Un autre peintre français présente certaines similitudes : David Lefebvre qui est de la même génération. Il peint également des paysages, dans son cas, “à la Courbet” en les contaminant d’immixtions empruntées au numérique, comme si après le débat du modernisme le retour à la figuration n’allait pas de soi, comme si le peintre figuratif était torturé par une forme de mauvaise conscience à se livrer au plaisir de représenter. C’est une constante chez tous les héritiers qui retournent au paysage, ils déstructurent, ils avancent en défaisant, ils peignent comme Wittgenstein ou Beckett détricotaient le langage en progressant dans l’énoncé.
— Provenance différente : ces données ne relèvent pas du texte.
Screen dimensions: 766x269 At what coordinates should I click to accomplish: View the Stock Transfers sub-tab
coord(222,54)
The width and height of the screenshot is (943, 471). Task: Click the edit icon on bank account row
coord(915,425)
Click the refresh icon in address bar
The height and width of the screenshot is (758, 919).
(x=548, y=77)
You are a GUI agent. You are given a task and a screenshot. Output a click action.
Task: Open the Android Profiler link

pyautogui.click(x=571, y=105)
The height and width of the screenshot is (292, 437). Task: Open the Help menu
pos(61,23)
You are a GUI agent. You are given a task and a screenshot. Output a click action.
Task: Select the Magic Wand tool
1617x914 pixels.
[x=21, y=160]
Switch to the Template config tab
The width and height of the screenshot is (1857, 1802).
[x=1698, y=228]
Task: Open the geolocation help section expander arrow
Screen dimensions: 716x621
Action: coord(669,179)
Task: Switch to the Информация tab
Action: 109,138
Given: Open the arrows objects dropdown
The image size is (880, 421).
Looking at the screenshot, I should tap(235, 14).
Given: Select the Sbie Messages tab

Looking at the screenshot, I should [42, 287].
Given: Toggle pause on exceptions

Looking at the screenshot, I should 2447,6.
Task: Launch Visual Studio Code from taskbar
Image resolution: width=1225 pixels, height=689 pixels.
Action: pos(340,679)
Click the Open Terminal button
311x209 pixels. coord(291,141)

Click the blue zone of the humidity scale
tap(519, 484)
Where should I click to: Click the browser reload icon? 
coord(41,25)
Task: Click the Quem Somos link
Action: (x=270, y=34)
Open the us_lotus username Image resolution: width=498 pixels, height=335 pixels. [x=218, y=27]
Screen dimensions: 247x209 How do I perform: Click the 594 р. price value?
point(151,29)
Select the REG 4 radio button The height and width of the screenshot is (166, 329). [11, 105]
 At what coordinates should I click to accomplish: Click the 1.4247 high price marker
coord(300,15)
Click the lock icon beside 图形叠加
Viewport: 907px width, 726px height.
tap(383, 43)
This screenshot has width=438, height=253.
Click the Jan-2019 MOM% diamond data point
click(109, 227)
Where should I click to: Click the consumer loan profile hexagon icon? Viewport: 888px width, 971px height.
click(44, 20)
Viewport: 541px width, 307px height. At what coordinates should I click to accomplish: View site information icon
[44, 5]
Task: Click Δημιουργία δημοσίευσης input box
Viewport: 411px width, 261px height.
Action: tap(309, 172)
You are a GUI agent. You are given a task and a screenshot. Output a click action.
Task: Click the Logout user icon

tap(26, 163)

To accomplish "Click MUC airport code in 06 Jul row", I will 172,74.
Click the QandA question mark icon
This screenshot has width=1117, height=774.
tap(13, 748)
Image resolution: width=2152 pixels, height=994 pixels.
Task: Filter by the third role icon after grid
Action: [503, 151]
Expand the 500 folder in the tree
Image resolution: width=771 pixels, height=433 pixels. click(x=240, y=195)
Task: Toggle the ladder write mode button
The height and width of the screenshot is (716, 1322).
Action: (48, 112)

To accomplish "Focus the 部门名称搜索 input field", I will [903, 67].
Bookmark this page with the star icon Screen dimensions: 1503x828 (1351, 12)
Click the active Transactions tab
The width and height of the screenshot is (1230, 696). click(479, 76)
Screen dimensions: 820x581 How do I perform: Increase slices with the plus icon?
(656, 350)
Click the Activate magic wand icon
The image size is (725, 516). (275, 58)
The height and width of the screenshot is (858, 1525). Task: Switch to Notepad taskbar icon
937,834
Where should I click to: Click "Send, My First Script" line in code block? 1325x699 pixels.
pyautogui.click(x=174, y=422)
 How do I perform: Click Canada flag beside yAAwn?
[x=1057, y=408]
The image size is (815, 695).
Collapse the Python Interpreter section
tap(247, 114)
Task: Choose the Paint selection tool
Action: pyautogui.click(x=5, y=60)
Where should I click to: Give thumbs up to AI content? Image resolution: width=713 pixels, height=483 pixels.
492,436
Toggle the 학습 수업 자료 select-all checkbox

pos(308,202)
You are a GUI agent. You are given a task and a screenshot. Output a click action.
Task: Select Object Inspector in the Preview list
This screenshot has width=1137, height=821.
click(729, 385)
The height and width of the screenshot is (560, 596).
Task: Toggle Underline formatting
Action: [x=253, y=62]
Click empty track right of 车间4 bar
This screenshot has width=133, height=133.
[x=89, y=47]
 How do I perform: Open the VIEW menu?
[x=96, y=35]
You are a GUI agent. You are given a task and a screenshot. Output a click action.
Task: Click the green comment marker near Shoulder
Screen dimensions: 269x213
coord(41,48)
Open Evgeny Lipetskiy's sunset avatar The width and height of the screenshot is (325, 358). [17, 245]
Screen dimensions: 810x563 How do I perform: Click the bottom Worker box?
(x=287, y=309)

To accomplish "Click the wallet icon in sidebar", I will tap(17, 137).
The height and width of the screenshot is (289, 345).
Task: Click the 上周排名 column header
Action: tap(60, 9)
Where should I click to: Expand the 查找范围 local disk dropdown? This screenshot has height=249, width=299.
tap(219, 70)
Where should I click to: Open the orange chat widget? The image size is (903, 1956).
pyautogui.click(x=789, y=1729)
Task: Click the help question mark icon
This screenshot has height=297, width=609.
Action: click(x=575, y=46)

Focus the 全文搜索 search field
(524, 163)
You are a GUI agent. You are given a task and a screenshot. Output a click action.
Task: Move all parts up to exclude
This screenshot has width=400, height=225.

Jeremy Liron et les paysages « intranquilles »
Tel est le plan de réalité problématique de ces paysages anonymes et désertés par l’humain. Ils incarnent le débat du langage pictural avec lui-même. Ces paysages sont « intranquilles », ils en portent les stigmates. Est-ce pour autant de la peinture métaphysique, des paysages mentaux, des natures mortes d’architecture ? En partie probablement, cependant il y a surtout la prégnance du vide. Le vide physique : celui de l’absence d’habitants du lieu, mais également une poétique de l’ennui, de la déréliction. Une solitude qui s’exprime à travers la présence mélancolique d’abris inhabités et littéralement ex-posés par le soleil du Midi.
Arrêt sur image
De ce point de vue, il y a une similitude étonnante avec certains films d’Antonioni, « la Notte » notamment. Les tableaux de Liron sont comme des arrêts flous sur image de longs et lents travellings sur la ville abandonnée à elle-même, paralysée dans une lumière crue qui transforme chaque pan de mur en déflecteurs. Il en résulte une dynamique immobile des plans aux couleurs réduites, liquides ou parfois plus franches toutefois comme « a fresco», quelque peu à l’image de Morandi. La palette de Jeremy Liron est pauvre et froide, il y a beaucoup de blanc, de vert, de bleu et une épaisseur picturale extrêmement fine qui laisse deviner le support. Il y a aspect catatonique très marquant, une sorte de mélancolie crépusculaire _après la disparition des habitants des lieux_ nonobstant la lumière méridionale qui procure souvent à elle seule la structure de la toile.
De la beauté du vide
Chez Liron il n’y a donc pas de sentimentalité, d’empathie avec le lieu, si ce n’est pour en souligner la vacuité, parfois de manière sculpturale, quelque fois dans un rendu totalement déstructuré. Le lieu est contingent, pourtant essentiel dans le désir du peintre d’exprimer une forme de désarroi qui rappellent en négatif le romantisme. Ces paysages sont des « vanités « ou des « memento Mori » qui pointent constamment vers le vide qui les habite. Les réserves noires (les ombres totalement bouchées) ou les polygones blancs sont les béances par lesquelles le vide du lieu communique avec celui du paysage pictural, ils s’y rejoignent et procurent l’effet d’abime si significatif de cette peinture de l’ennui et la déréliction.